** Start of Dataset records **
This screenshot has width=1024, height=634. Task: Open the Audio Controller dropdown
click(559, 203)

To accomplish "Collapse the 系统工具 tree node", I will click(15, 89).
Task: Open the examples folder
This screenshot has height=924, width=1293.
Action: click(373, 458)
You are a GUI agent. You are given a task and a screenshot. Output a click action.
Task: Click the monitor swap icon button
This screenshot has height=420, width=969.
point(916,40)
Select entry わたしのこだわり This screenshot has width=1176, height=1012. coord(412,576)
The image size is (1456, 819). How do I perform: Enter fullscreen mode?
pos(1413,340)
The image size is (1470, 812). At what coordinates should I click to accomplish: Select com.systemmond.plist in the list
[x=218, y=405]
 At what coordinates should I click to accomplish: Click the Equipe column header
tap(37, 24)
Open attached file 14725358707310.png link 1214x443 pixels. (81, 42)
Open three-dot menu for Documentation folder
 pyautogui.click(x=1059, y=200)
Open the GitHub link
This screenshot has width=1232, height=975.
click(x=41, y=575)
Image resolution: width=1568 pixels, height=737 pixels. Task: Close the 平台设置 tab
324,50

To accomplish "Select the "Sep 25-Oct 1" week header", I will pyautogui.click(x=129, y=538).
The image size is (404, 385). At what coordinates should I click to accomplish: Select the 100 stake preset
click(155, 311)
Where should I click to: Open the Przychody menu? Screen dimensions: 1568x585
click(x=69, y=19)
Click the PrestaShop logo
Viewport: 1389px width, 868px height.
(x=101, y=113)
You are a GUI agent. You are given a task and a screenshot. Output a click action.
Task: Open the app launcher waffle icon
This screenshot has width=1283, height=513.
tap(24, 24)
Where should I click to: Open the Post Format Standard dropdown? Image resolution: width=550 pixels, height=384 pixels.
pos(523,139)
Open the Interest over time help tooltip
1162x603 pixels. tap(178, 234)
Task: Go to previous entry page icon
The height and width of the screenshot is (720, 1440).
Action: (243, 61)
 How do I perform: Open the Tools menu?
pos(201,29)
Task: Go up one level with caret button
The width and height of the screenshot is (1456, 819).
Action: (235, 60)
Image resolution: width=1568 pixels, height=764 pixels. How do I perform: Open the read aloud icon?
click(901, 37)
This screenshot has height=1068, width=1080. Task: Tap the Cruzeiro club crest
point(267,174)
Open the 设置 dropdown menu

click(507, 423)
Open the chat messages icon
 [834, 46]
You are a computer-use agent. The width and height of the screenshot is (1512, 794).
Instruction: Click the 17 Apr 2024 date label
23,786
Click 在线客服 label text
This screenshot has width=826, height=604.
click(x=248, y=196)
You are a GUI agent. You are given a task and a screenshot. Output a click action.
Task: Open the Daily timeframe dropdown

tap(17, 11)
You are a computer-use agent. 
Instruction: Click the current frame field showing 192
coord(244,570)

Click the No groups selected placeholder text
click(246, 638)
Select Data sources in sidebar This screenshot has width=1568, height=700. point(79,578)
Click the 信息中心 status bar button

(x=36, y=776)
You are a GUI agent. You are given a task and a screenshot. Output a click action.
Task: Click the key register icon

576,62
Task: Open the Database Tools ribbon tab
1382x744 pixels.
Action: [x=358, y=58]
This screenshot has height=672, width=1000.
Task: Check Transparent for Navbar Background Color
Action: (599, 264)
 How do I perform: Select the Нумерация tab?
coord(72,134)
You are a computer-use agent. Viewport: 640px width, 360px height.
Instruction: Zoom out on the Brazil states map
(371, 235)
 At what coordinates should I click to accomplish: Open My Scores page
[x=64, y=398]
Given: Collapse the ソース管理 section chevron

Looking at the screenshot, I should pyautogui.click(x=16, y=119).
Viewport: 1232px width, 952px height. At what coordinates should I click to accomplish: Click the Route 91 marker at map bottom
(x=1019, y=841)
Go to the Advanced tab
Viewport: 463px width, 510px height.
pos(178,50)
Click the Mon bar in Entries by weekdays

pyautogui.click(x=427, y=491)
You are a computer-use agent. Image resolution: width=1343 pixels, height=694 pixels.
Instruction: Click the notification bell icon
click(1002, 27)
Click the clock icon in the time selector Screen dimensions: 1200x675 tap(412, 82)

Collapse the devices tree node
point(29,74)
** End of Dataset records **
_Set problem_.
Express the lines of all the records above as a Markdown table with two columns, Row and Line, numbering each line and leaving out blank lines.

_Solution to this exercise_.
| Row | Line |
|---|---|
| 1 | This screenshot has width=1024, height=634. Task: Open the Audio Controller dropdown |
| 2 | click(559, 203) |
| 3 | To accomplish "Collapse the 系统工具 tree node", I will click(15, 89). |
| 4 | Task: Open the examples folder |
| 5 | This screenshot has height=924, width=1293. |
| 6 | Action: click(373, 458) |
| 7 | You are a GUI agent. You are given a task and a screenshot. Output a click action. |
| 8 | Task: Click the monitor swap icon button |
| 9 | This screenshot has height=420, width=969. |
| 10 | point(916,40) |
| 11 | Select entry わたしのこだわり This screenshot has width=1176, height=1012. coord(412,576) |
| 12 | The image size is (1456, 819). How do I perform: Enter fullscreen mode? |
| 13 | pos(1413,340) |
| 14 | The image size is (1470, 812). At what coordinates should I click to accomplish: Select com.systemmond.plist in the list |
| 15 | [x=218, y=405] |
| 16 |  At what coordinates should I click to accomplish: Click the Equipe column header |
| 17 | tap(37, 24) |
| 18 | Open attached file 14725358707310.png link 1214x443 pixels. (81, 42) |
| 19 | Open three-dot menu for Documentation folder |
| 20 |  pyautogui.click(x=1059, y=200) |
| 21 | Open the GitHub link |
| 22 | This screenshot has width=1232, height=975. |
| 23 | click(x=41, y=575) |
| 24 | Image resolution: width=1568 pixels, height=737 pixels. Task: Close the 平台设置 tab |
| 25 | 324,50 |
| 26 | To accomplish "Select the "Sep 25-Oct 1" week header", I will pyautogui.click(x=129, y=538). |
| 27 | The image size is (404, 385). At what coordinates should I click to accomplish: Select the 100 stake preset |
| 28 | click(155, 311) |
| 29 | Where should I click to: Open the Przychody menu? Screen dimensions: 1568x585 |
| 30 | click(x=69, y=19) |
| 31 | Click the PrestaShop logo |
| 32 | Viewport: 1389px width, 868px height. |
| 33 | (x=101, y=113) |
| 34 | You are a GUI agent. You are given a task and a screenshot. Output a click action. |
| 35 | Task: Open the app launcher waffle icon |
| 36 | This screenshot has width=1283, height=513. |
| 37 | tap(24, 24) |
| 38 | Where should I click to: Open the Post Format Standard dropdown? Image resolution: width=550 pixels, height=384 pixels. |
| 39 | pos(523,139) |
| 40 | Open the Interest over time help tooltip |
| 41 | 1162x603 pixels. tap(178, 234) |
| 42 | Task: Go to previous entry page icon |
| 43 | The height and width of the screenshot is (720, 1440). |
| 44 | Action: (243, 61) |
| 45 |  How do I perform: Open the Tools menu? |
| 46 | pos(201,29) |
| 47 | Task: Go up one level with caret button |
| 48 | The width and height of the screenshot is (1456, 819). |
| 49 | Action: (235, 60) |
| 50 | Image resolution: width=1568 pixels, height=764 pixels. How do I perform: Open the read aloud icon? |
| 51 | click(901, 37) |
| 52 | This screenshot has height=1068, width=1080. Task: Tap the Cruzeiro club crest |
| 53 | point(267,174) |
| 54 | Open the 设置 dropdown menu |
| 55 | click(507, 423) |
| 56 | Open the chat messages icon |
| 57 |  [834, 46] |
| 58 | You are a computer-use agent. The width and height of the screenshot is (1512, 794). |
| 59 | Instruction: Click the 17 Apr 2024 date label |
| 60 | 23,786 |
| 61 | Click 在线客服 label text |
| 62 | This screenshot has width=826, height=604. |
| 63 | click(x=248, y=196) |
| 64 | You are a GUI agent. You are given a task and a screenshot. Output a click action. |
| 65 | Task: Open the Daily timeframe dropdown |
| 66 | tap(17, 11) |
| 67 | You are a computer-use agent.  |
| 68 | Instruction: Click the current frame field showing 192 |
| 69 | coord(244,570) |
| 70 | Click the No groups selected placeholder text |
| 71 | click(246, 638) |
| 72 | Select Data sources in sidebar This screenshot has width=1568, height=700. point(79,578) |
| 73 | Click the 信息中心 status bar button |
| 74 | (x=36, y=776) |
| 75 | You are a GUI agent. You are given a task and a screenshot. Output a click action. |
| 76 | Task: Click the key register icon |
| 77 | 576,62 |
| 78 | Task: Open the Database Tools ribbon tab |
| 79 | 1382x744 pixels. |
| 80 | Action: [x=358, y=58] |
| 81 | This screenshot has height=672, width=1000. |
| 82 | Task: Check Transparent for Navbar Background Color |
| 83 | Action: (599, 264) |
| 84 |  How do I perform: Select the Нумерация tab? |
| 85 | coord(72,134) |
| 86 | You are a computer-use agent. Viewport: 640px width, 360px height. |
| 87 | Instruction: Zoom out on the Brazil states map |
| 88 | (371, 235) |
| 89 |  At what coordinates should I click to accomplish: Open My Scores page |
| 90 | [x=64, y=398] |
| 91 | Given: Collapse the ソース管理 section chevron |
| 92 | Looking at the screenshot, I should pyautogui.click(x=16, y=119). |
| 93 | Viewport: 1232px width, 952px height. At what coordinates should I click to accomplish: Click the Route 91 marker at map bottom |
| 94 | (x=1019, y=841) |
| 95 | Go to the Advanced tab |
| 96 | Viewport: 463px width, 510px height. |
| 97 | pos(178,50) |
| 98 | Click the Mon bar in Entries by weekdays |
| 99 | pyautogui.click(x=427, y=491) |
| 100 | You are a computer-use agent. Image resolution: width=1343 pixels, height=694 pixels. |
| 101 | Instruction: Click the notification bell icon |
| 102 | click(1002, 27) |
| 103 | Click the clock icon in the time selector Screen dimensions: 1200x675 tap(412, 82) |
| 104 | Collapse the devices tree node |
| 105 | point(29,74) |